The section is headed “Why Can’t America Criticize Its Own System?”, with the clear argument that the centrality of political values to the system (as opposed to China’s “national identity based more on culture and language”) makes our system of government less effective and unable to respond to crises like COVID-19. That’s a bad take. I believe you don’t need a national identity based on a specific culture and language to create a successful political system capable of systemic self-critique. You’re welcome to disagree, of course, but I encourage you to keep your eyes open against the influence of nationalism in any left movement–Chinese, American, or otherwise.
I don’t think America’s identify is centrally based on political value alone but that’s a point I’m not interested in discussing.

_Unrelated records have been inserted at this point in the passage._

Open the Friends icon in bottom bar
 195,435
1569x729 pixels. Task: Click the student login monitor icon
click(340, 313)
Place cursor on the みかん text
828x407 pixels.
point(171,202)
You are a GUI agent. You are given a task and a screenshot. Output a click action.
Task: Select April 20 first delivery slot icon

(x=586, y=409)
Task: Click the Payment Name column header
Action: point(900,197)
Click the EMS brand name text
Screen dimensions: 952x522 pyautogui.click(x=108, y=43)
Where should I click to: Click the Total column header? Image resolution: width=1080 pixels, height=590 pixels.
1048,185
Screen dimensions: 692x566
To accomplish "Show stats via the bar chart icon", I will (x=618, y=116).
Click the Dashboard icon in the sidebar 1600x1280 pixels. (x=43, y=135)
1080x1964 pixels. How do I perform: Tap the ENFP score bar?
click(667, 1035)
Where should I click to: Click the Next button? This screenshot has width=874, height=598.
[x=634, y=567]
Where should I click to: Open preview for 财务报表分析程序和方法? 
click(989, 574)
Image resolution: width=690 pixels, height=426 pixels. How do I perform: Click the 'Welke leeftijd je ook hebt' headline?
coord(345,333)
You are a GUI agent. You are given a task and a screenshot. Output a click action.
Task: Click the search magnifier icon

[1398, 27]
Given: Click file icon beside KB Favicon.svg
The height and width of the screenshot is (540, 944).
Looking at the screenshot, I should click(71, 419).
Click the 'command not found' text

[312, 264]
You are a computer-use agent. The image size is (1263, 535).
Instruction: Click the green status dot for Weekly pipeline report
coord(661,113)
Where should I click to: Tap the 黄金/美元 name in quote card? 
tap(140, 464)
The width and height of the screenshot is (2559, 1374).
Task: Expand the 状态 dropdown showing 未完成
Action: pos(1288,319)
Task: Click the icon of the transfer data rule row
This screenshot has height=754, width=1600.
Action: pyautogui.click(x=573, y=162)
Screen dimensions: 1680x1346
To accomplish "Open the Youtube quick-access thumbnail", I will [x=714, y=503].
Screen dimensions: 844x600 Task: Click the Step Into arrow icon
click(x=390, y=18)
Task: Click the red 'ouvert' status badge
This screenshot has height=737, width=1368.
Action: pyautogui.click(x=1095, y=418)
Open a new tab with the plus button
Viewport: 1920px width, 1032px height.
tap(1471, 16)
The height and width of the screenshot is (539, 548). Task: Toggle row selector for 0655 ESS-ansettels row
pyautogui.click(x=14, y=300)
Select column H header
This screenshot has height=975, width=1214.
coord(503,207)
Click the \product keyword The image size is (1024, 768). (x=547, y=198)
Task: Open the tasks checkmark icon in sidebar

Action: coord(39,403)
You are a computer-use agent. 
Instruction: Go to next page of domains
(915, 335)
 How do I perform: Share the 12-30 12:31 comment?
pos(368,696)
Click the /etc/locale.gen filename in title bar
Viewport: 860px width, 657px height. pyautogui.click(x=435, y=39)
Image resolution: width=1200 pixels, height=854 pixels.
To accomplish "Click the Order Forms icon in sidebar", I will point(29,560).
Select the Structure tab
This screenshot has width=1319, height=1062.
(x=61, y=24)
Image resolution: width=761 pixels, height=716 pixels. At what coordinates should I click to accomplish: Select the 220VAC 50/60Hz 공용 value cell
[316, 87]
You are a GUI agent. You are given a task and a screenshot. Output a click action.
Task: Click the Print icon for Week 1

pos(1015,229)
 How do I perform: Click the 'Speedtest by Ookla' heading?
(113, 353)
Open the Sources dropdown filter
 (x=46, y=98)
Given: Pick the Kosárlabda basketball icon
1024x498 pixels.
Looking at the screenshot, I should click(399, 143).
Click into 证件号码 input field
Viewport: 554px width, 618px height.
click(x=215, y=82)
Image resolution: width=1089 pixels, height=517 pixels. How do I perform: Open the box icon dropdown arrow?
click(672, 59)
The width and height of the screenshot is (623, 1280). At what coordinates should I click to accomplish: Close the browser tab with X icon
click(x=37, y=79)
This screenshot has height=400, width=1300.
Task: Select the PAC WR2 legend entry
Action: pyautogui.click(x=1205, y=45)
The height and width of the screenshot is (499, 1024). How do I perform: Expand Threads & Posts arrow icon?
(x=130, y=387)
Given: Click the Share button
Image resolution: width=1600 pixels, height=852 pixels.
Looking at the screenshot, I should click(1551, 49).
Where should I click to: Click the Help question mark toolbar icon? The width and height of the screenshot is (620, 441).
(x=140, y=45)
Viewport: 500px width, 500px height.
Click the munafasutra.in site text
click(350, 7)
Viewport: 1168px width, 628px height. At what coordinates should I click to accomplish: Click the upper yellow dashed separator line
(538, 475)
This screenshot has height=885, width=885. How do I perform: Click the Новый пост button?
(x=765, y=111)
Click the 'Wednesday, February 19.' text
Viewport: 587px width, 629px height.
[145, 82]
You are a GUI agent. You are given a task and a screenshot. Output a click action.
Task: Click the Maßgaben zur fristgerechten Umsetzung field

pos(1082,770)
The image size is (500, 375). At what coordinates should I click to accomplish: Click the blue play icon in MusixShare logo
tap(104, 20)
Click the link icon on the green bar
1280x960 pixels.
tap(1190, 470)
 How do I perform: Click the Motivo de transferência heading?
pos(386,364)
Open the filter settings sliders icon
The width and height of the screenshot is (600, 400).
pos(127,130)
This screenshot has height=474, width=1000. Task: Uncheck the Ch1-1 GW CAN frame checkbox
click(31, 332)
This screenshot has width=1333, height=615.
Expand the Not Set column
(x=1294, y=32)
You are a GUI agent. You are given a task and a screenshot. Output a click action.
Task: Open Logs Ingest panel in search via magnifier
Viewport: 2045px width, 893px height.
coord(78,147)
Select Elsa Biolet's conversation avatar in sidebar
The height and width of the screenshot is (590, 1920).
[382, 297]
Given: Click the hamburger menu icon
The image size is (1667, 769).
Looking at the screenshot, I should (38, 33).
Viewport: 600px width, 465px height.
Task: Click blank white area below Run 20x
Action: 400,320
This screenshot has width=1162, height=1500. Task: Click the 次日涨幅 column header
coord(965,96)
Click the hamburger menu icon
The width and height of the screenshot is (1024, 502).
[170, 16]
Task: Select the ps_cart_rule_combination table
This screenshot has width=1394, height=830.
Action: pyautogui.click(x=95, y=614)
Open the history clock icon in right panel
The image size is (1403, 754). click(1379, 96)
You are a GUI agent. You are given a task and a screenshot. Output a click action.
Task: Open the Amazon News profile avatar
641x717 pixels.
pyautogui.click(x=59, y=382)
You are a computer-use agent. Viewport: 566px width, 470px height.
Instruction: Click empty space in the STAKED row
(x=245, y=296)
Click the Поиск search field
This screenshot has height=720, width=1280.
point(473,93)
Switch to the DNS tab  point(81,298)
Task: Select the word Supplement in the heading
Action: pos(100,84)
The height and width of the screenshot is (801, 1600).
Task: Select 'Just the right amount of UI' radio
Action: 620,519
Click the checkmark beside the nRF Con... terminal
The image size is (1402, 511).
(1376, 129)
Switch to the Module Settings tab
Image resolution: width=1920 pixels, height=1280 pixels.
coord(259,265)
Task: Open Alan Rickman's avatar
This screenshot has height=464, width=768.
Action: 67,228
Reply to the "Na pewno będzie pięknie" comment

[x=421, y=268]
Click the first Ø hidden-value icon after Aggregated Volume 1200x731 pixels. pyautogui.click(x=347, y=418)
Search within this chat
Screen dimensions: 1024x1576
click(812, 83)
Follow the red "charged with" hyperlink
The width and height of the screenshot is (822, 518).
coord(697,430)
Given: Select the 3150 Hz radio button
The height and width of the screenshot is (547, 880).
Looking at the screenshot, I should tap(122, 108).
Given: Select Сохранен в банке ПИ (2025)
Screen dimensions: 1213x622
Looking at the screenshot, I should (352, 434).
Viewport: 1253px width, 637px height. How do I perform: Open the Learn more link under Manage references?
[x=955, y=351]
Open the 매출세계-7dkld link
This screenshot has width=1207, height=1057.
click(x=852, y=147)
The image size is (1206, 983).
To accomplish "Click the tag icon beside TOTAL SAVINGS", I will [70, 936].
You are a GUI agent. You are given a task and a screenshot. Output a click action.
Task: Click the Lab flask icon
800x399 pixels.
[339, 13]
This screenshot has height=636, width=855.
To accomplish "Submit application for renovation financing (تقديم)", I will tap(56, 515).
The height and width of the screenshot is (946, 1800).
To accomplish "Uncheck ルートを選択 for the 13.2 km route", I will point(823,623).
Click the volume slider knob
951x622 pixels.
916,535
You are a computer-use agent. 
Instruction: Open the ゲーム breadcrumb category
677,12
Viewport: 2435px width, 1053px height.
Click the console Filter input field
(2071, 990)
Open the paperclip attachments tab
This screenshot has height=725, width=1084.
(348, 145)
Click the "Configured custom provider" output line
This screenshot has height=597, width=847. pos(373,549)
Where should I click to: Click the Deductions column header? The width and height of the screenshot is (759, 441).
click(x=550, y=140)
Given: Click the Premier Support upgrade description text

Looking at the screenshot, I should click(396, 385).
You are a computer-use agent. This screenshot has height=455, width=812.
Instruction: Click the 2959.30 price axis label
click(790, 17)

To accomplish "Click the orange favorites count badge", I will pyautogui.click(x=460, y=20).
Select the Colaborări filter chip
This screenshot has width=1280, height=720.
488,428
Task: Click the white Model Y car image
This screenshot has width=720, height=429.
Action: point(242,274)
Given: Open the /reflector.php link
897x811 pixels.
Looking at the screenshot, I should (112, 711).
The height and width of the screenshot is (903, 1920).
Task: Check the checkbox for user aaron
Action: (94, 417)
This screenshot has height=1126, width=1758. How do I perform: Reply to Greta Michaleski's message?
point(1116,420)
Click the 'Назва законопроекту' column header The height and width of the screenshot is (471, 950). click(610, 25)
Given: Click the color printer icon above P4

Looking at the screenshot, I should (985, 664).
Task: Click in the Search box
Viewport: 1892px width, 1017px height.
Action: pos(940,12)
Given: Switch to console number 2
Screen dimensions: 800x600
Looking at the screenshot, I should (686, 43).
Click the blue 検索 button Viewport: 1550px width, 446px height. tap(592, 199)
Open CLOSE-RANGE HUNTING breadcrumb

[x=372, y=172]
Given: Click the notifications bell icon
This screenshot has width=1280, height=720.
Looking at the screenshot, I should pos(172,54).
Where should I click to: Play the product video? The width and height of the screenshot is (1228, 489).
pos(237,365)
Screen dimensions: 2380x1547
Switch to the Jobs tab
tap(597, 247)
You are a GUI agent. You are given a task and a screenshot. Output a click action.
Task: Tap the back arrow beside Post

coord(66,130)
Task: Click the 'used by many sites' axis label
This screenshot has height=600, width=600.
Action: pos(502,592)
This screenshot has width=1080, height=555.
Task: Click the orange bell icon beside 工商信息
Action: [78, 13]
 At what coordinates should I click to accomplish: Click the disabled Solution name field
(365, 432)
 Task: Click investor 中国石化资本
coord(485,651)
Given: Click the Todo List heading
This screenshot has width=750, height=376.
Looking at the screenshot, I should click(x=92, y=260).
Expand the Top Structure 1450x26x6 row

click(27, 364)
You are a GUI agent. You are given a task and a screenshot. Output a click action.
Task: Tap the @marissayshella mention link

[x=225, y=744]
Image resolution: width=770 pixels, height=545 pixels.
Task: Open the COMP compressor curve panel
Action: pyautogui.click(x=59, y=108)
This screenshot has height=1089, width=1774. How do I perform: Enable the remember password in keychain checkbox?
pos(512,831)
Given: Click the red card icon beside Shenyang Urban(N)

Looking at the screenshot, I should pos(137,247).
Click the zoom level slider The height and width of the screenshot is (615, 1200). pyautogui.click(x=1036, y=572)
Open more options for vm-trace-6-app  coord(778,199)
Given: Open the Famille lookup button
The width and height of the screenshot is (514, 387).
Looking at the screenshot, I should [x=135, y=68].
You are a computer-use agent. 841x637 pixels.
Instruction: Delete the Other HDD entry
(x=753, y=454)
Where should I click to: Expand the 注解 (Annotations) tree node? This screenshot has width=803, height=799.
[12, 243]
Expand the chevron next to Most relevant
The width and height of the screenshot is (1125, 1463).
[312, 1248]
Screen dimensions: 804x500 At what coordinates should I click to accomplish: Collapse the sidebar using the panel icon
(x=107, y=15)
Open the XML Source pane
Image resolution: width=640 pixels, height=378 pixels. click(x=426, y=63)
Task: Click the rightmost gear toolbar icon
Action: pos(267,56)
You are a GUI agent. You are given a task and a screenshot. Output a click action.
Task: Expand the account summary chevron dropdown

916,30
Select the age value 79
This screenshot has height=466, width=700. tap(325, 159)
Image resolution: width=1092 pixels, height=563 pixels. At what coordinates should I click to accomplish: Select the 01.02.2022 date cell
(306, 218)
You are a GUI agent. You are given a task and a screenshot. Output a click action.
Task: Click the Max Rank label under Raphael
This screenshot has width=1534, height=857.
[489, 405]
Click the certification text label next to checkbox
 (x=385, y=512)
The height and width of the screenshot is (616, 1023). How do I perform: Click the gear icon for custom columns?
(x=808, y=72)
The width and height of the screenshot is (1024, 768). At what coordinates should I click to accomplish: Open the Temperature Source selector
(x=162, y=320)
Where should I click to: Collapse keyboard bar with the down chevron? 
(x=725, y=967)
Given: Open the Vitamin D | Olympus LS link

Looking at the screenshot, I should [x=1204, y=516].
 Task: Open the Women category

I’m objecting to you quoting the author and misscharacterizing his arguments based on the out of context quotes. The author is writing for a Chinese audience and it’s natural he would emphasis the Chinese situation. It’s also undeniable that the American discourse never entertains a systemic critique and takes the American and by extension the post-WWII Western system of governance a priori as infallible. It’s well within reason to want to interrogate why that is.
I don’t believe I"m mischaracterizing his arguments, but agree to disagree.
I guess in general I just wonder at the value of this kind of discourse. American media does China dirty all the time, making gross generalizations about a country of a billion plus people. The proper response to that is not to, in turn, make gross generalizations about a country of 300+ million (i.e. “American discourse never entertains a systemic critique and takes the American and by extension the post-WWII Western system of governance ipso facto as infallible”). Instead U.S. and Chinese leftists should be writing about each other’s work, learning from each other’s struggles and supporting each other’s efforts. Dismissing BLM in the way this author does is not constructive to an international left project.